- Location of Hazel Run, Minnesota
- Coordinates: 44°44′54″N 95°43′00″W﻿ / ﻿44.74833°N 95.71667°W
- Country: United States
- State: Minnesota
- County: Yellow Medicine

Area
- • Total: 0.76 sq mi (1.97 km^{2})
- • Land: 0.76 sq mi (1.97 km^{2})
- • Water: 0 sq mi (0.00 km^{2})
- Elevation: 1,047 ft (319 m)

Population (2020)
- • Total: 55
- • Density: 72.3/sq mi (27.93/km^{2})
- Time zone: UTC-6 (Central (CST))
- • Summer (DST): UTC-5 (CDT)
- ZIP code: 56241
- Area code: 320
- FIPS code: 27-28016
- GNIS feature ID: 2394339

= Hazel Run, Minnesota =

City in Minnesota, United States

Hazel Run is a city in Yellow Medicine County, Minnesota, United States. The population was 55 at the 2020 census.

==History==
Hazel Run was platted in 1884. A post office was established at Hazel Run in 1884, and remained in operation until 1992. Hazel Run was incorporated in 1902.

==Geography==
According to the United States Census Bureau, the city has a total area of 0.75 sqmi, all land.

==Demographics==

Historical population
| Census | Pop. | Note | %± |
| 1910 | 121 |  | — |
| 1920 | 145 |  | 19.8% |
| 1930 | 143 |  | −1.4% |
| 1940 | 126 |  | −11.9% |
| 1950 | 129 |  | 2.4% |
| 1960 | 115 |  | −10.9% |
| 1970 | 115 |  | 0.0% |
| 1980 | 93 |  | −19.1% |
| 1990 | 81 |  | −12.9% |
| 2000 | 64 |  | −21.0% |
| 2010 | 63 |  | −1.6% |
| 2020 | 55 |  | −12.7% |
U.S. Decennial Census

===2010 census===
As of the census of 2010, there were 63 people, 27 households, and 21 families residing in the city. The population density was 84.0 PD/sqmi. There were 29 housing units at an average density of 38.7 /sqmi. The racial makeup of the city was 92.1% White, 1.6% Native American, 1.6% from other races, and 4.8% from two or more races.

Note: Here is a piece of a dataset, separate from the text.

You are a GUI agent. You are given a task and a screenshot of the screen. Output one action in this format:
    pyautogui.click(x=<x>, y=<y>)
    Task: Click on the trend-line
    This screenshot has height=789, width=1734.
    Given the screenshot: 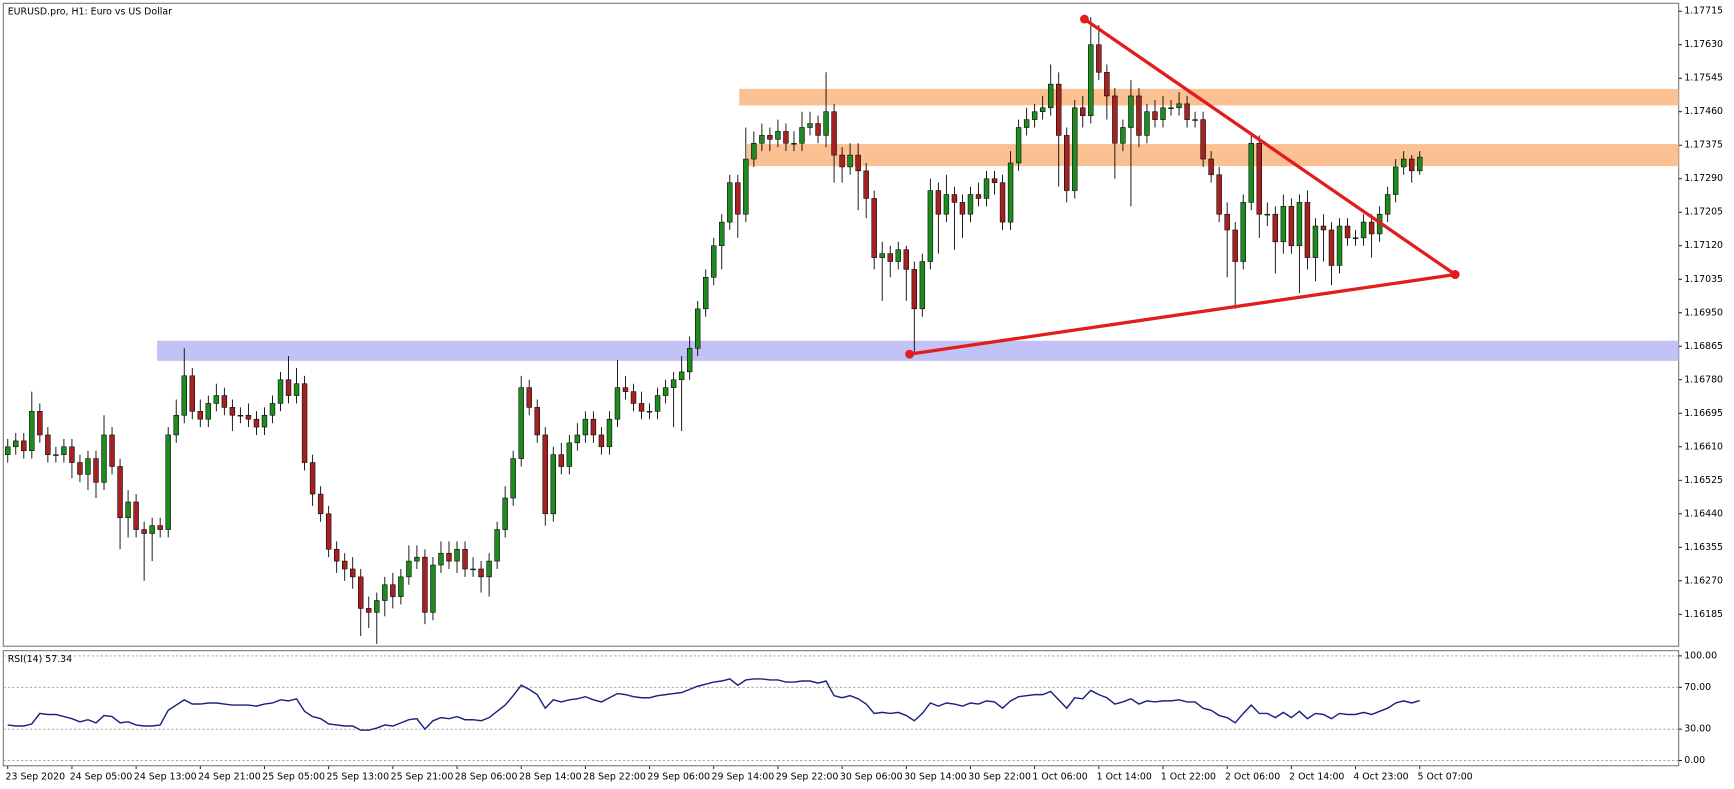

Hispanic or Latino of any race were 3.2% of the population.

There were 27 households, of which 22.2% had children under the age of 18 living with them, 63.0% were married couples living together, 7.4% had a female householder with no husband present, 7.4% had a male householder with no wife present, and 22.2% were non-families. 18.5% of all households were made up of individuals, and 3.7% had someone living alone who was 65 years of age or older. The average household size was 2.33 and the average family size was 2.62.

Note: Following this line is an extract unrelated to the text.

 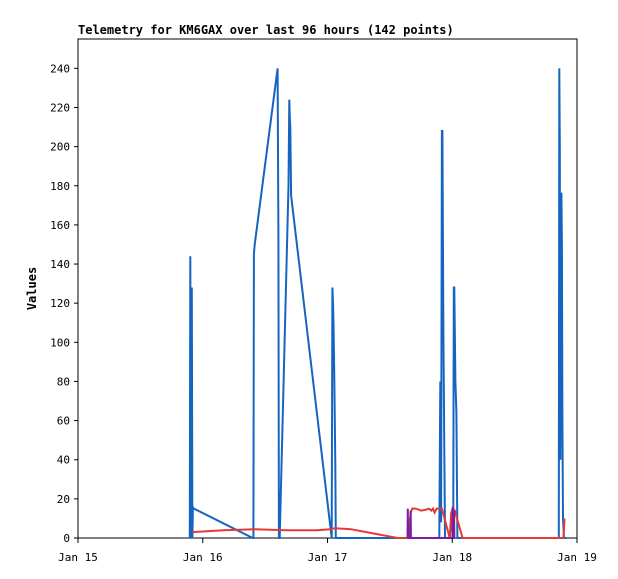 I want to click on y-tick-label: 80, so click(x=64, y=382).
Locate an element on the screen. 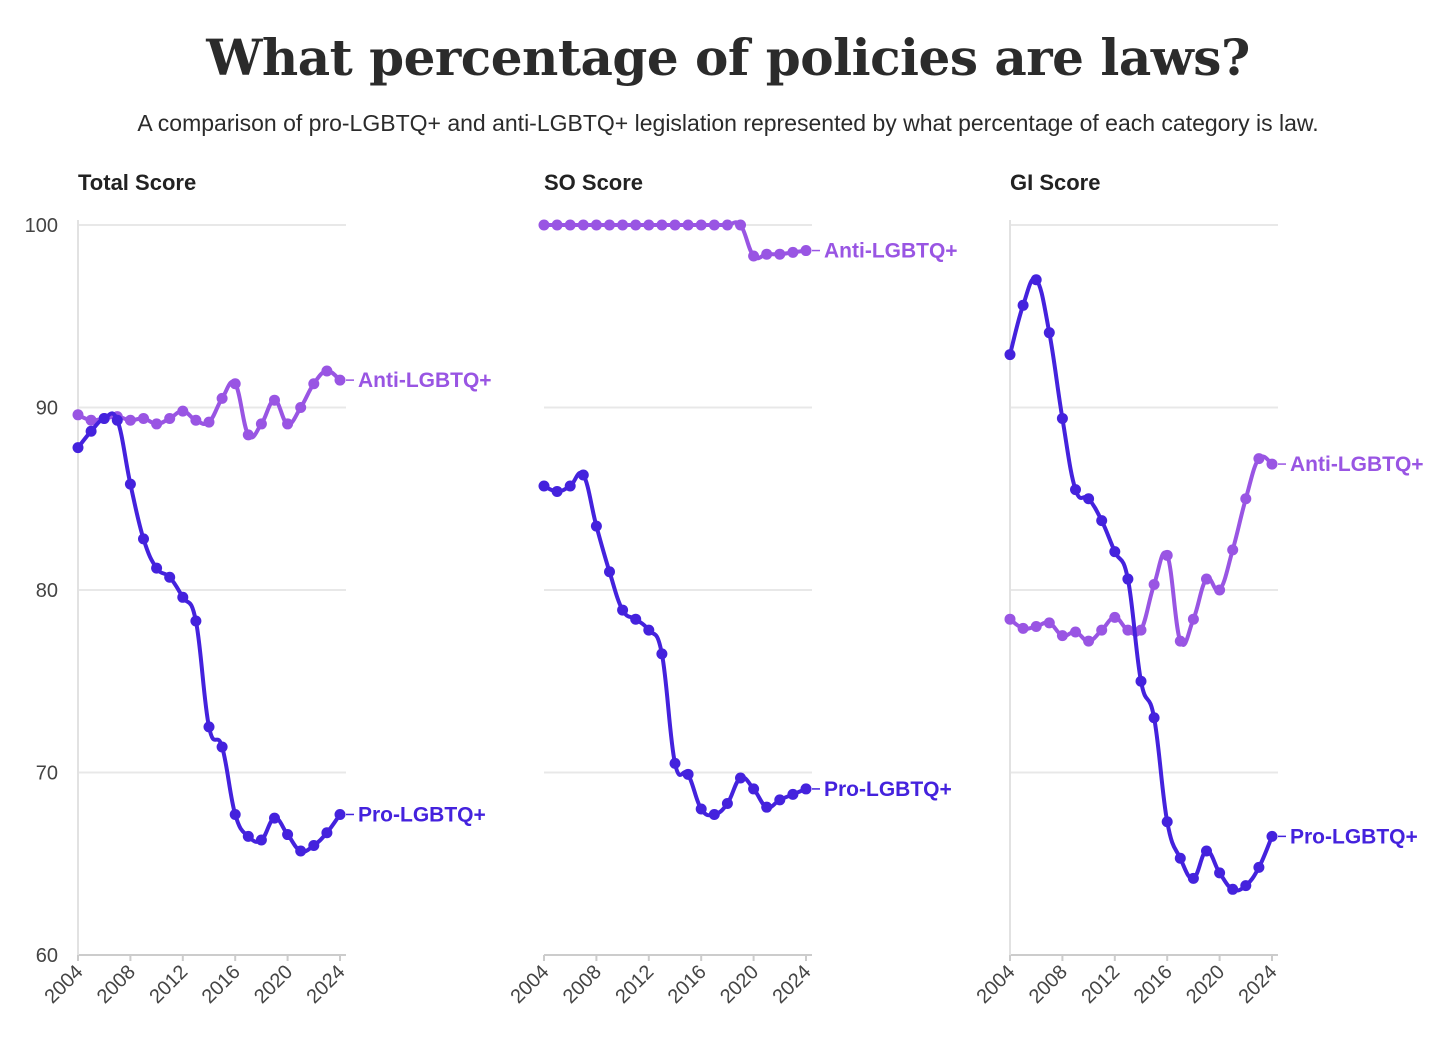  panel-title: SO Score is located at coordinates (594, 182).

The median age in the city was 41.5 years. 20.6% of residents were under the age of 18; 8% were between the ages of 18 and 24; 26.9% were from 25 to 44; 25.5% were from 45 to 64; and 19% were 65 years of age or older. The gender makeup of the city was 55.6% male and 44.4% female.

===2000 census===
As of the census of 2000, there were 64 people, 27 households, and 18 families residing in the city. The population density was 85.1 PD/sqmi. There were 31 housing units at an average density of 41.2 /sqmi. The racial makeup of the city was 100.00% White.

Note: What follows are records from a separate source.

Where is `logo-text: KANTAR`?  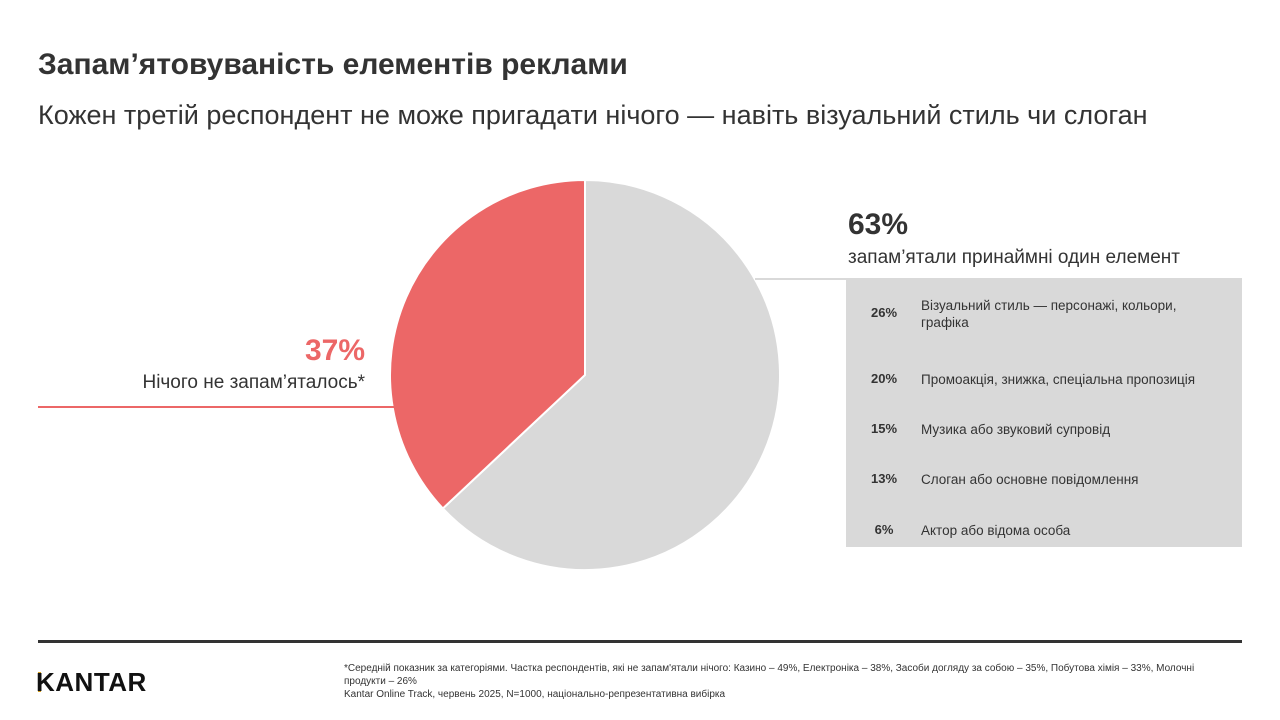 logo-text: KANTAR is located at coordinates (92, 682).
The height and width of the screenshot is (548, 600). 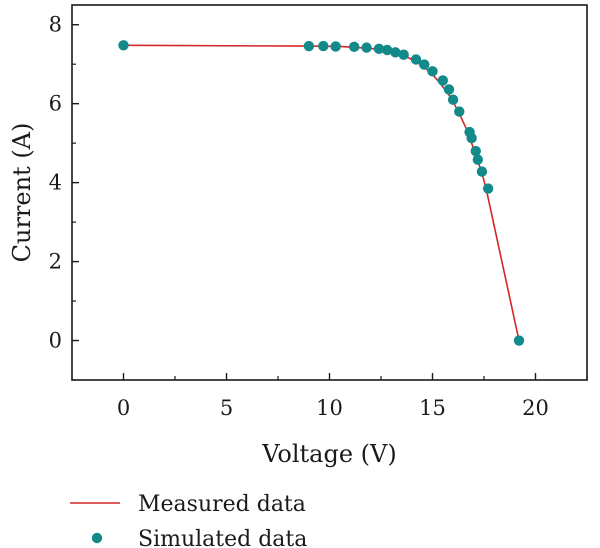 I want to click on x-tick-label: 10, so click(x=330, y=408).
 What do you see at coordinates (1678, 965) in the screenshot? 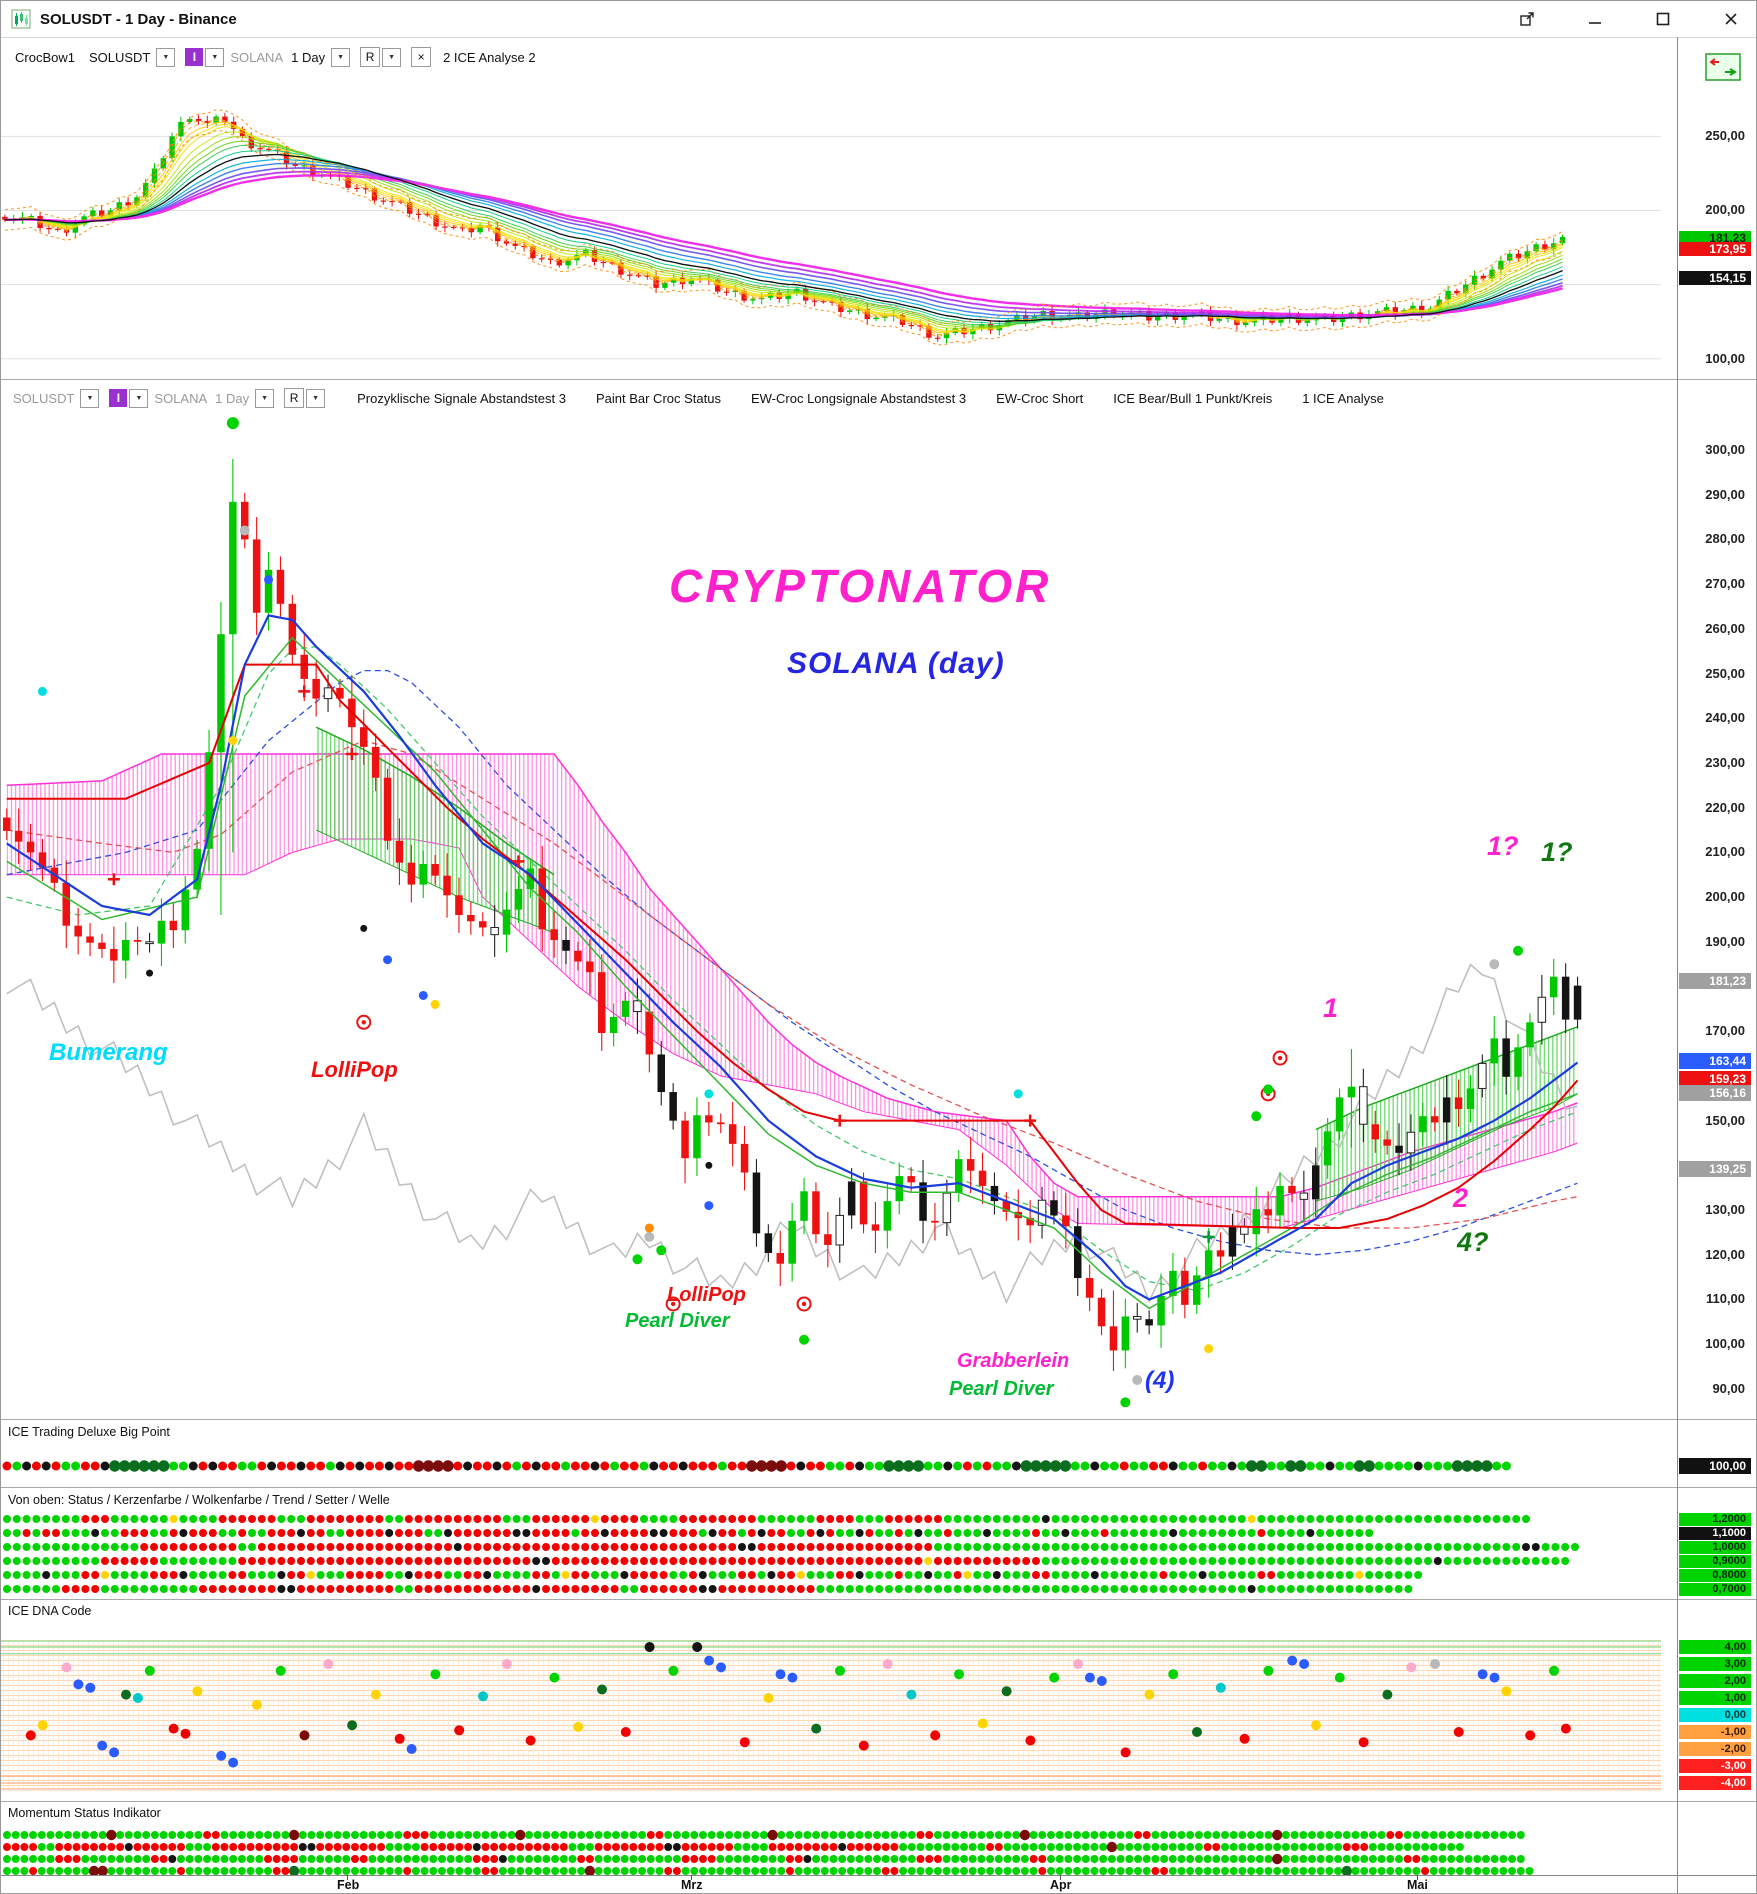
I see `price-axis-line` at bounding box center [1678, 965].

There were 27 households, out of which 29.6% had children under the age of 18 living with them, 55.6% were married couples living together, 11.1% had a female householder with no husband present, and 33.3% were non-families. 29.6% of all households were made up of individuals, and 14.8% had someone living alone who was 65 years of age or older. The average household size was 2.37 and the average family size was 3.00.

In the city, the population was spread out, with 29.7% under the age of 18, 7.8% from 18 to 24, 32.8% from 25 to 44, 18.8% from 45 to 64, and 10.9% who were 65 years of age or older. The median age was 36 years. For every 100 females, there were 73.0 males. For every 100 females age 18 and over, there were 87.5 males.

The median income for a household in the city was $24,643, and the median income for a family was $32,813. Males had a median income of $27,500 versus $18,125 for females. The per capita income for the city was $17,125. There were 11.8% of families and 19.4% of the population living below the poverty line, including 22.2% of under eighteens and 33.3% of those over 64.